There are study limitations to acknowledge. This is a single-centre study of patients that were referred to the Maastricht University Medical Centre, which serves both as a local and as a tertiary medical centre. Thus, our result may not be generalizable to the patients in the general community, other countries, and ethnicities. However, the baseline characteristics of our HFpEF cohort are comparable with the ones presented by others.37, 38 Furthermore, we currently do not have data on the use of iron supplementation during the follow up period. Although this is the largest study published until date analysing the effect of ID in HFpEF, the limited amount of patients still can affect the study results. In particular, the results obtained by the multiple regression analysis may be affected by the limited amount of patients that underwent the 6MWT 130 from the total of non-ID and 142 from the 159 patients in the ID group. This study shows for the first time that impaired exercise capacity in HFpEF is a multifactorial issue and its related to multiple clinical factors such as age, BMI, NT-proBNP levels and importnat cardiovascular co-morbid conditions such as DM and depression. Furthermore, this conclusion was not affected by the limited amount of patients that underwent the 6MWT. Anyway, the trend between ID and impaired exercise capacity observed in this study as well as the rest of the results should be validated in an external validation cohort. Finally, one of the limitations of this study is the lack of power to correct the survival analysis for possible confounders such as age or PH.

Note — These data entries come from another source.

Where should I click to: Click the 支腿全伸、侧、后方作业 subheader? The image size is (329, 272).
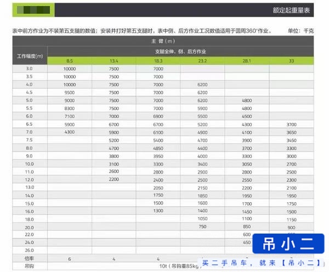pos(180,52)
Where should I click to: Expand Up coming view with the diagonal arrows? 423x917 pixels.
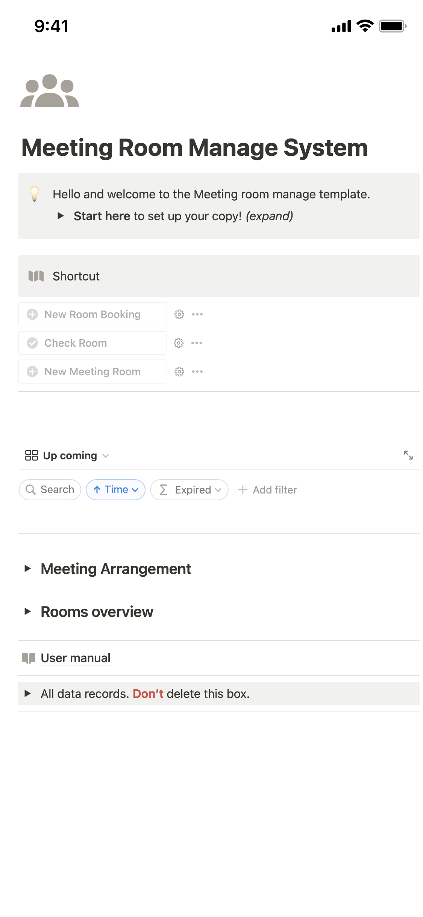coord(409,455)
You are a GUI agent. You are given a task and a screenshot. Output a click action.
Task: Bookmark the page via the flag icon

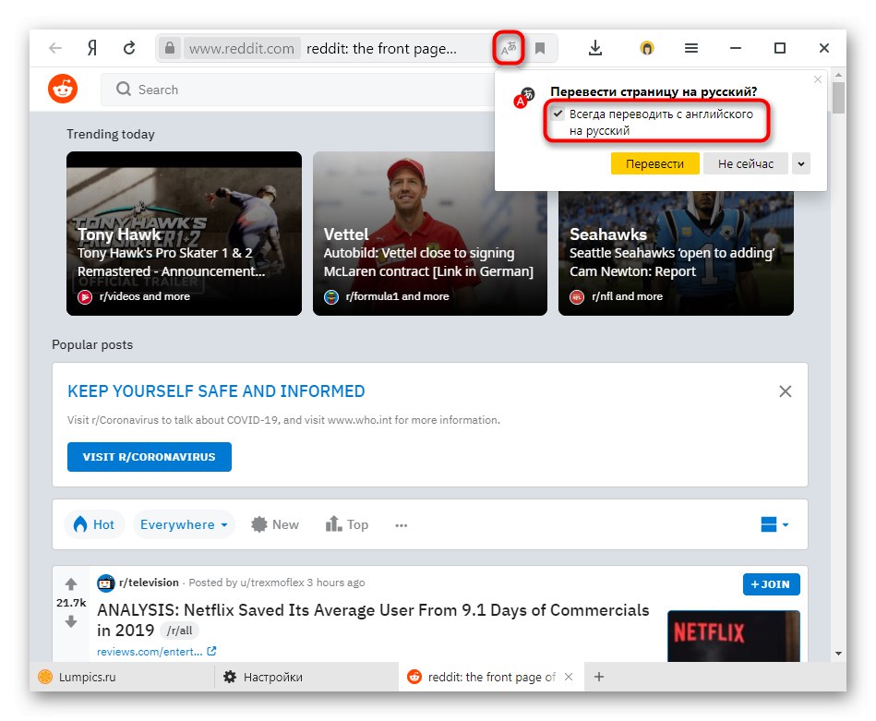tap(540, 46)
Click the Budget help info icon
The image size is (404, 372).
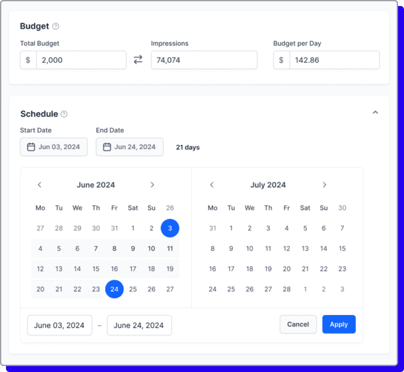coord(56,26)
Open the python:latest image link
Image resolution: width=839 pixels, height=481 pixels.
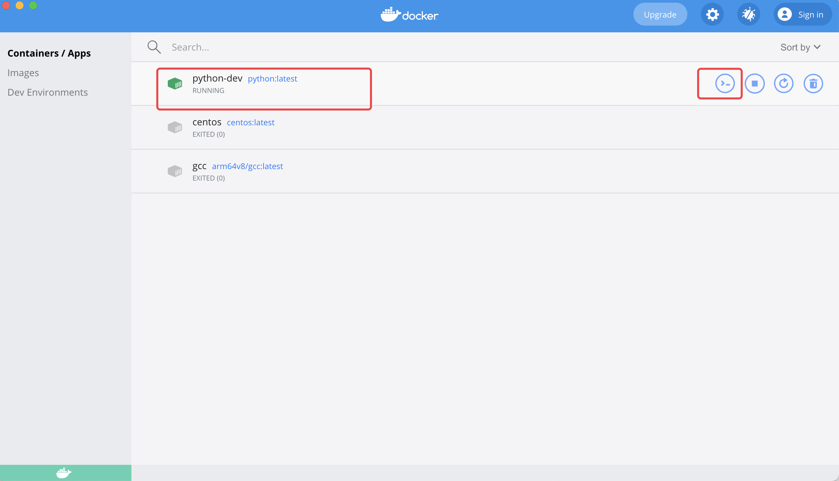click(272, 79)
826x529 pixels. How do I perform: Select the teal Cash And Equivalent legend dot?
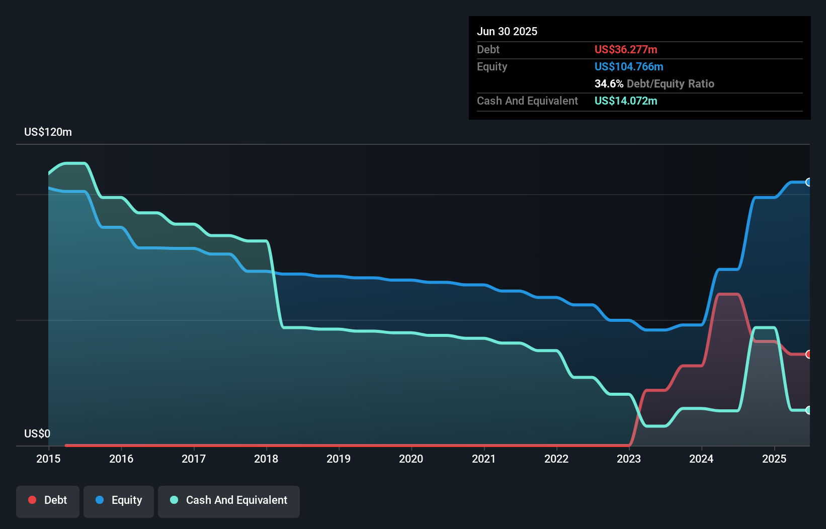[x=174, y=500]
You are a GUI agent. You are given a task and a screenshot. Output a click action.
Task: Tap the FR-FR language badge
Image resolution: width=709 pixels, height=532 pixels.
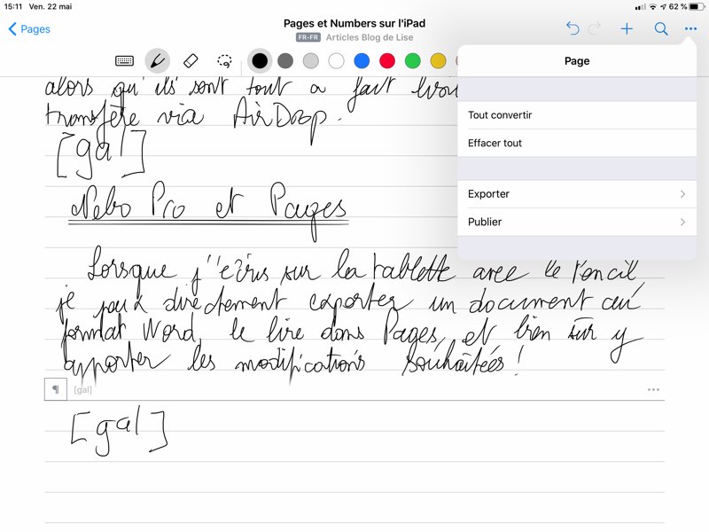(x=308, y=38)
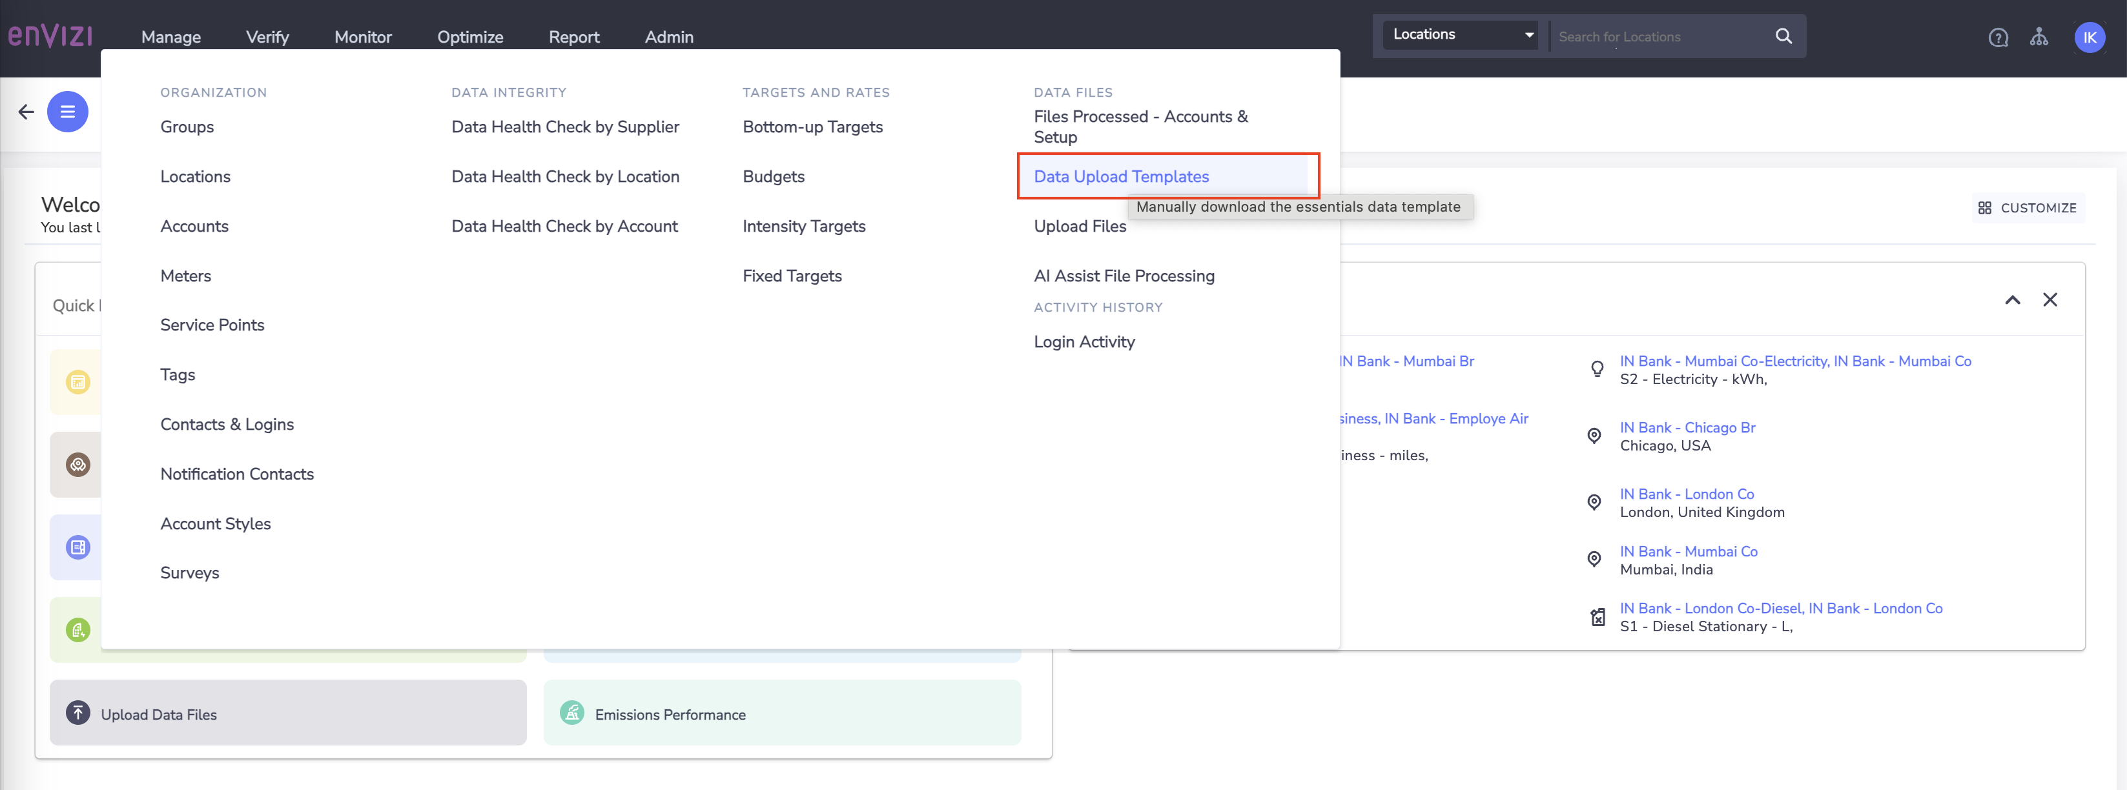
Task: Select Login Activity under Activity History
Action: click(1084, 341)
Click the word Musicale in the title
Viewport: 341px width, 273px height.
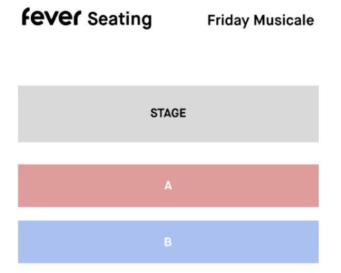(x=283, y=21)
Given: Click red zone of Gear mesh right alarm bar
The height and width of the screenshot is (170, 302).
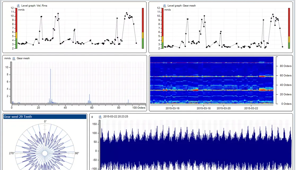Looking at the screenshot, I should point(289,22).
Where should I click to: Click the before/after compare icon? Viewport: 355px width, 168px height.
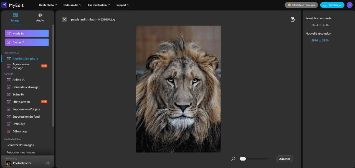pyautogui.click(x=293, y=19)
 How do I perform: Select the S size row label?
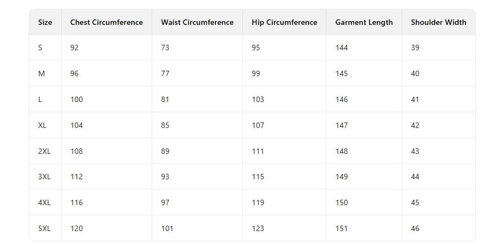pos(40,48)

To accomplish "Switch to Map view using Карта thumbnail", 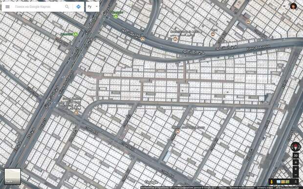I will tap(12, 176).
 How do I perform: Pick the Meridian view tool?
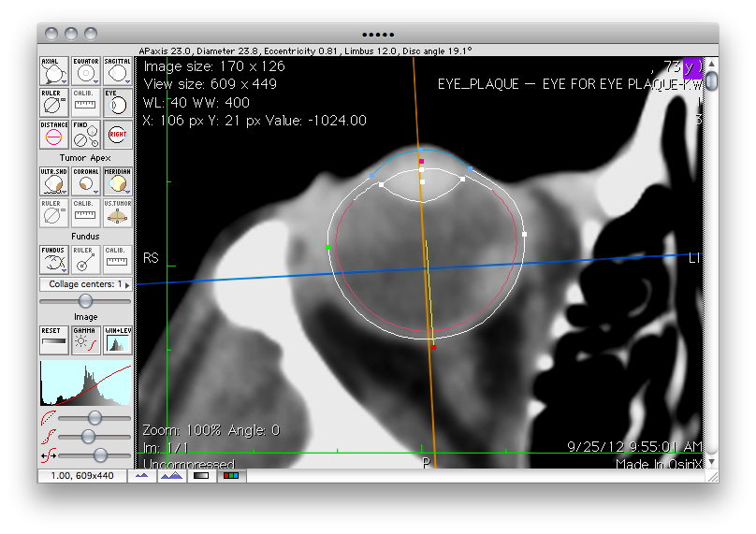(118, 181)
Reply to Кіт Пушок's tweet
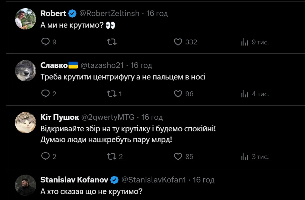This screenshot has width=305, height=200. pyautogui.click(x=45, y=156)
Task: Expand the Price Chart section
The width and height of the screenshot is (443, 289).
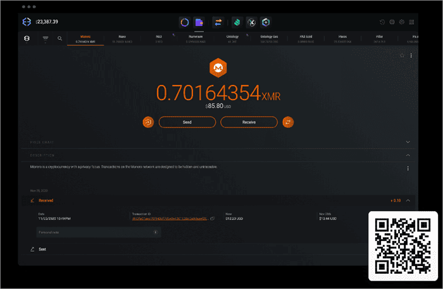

In conclusion, ID-HFpEF patients have a poorer prognosis, and ID is an independent predictor for all-cause mortality. Reduced exercise capacity in HFpEF is multifactorial and not independently related to an ID state. Moreover, some specific clinical factors such as BMI, pulmonary hypertension, and thyroid disease are independently associated with ID. Although iron supplement treatments have showed to improve exercise capacity, quality of life, and prognosis in HFrEF, it is uncertain whether iron supplement will have the same positive effects in HFpEF.3, 4, 39 This study is the first to highlight reduced exercise capacity in HFpEF as multifactorial and not independent associated with ID. Thus, the results suggest that isolated treatment of ID could be insufficient to affect exercise capacity in HFpEF and stress out the importance of the systematic and deep phenotyping in HFpEF. The selection of the right clinical phenotype of ID-HFpEF patients (younger, less severe forms of HF, and less CV co-morbid conditions especially DM and depression) for future prospective trials designed for testing the effect intravenous iron supplement is key.

Acknowledgements

None.

    Conflict of interest

    None declared.

    Funding

    This work was funded by Health Foundation Limburg and the Dutch Heart Foundation and with an unrestricted grant of Vifor Pharma.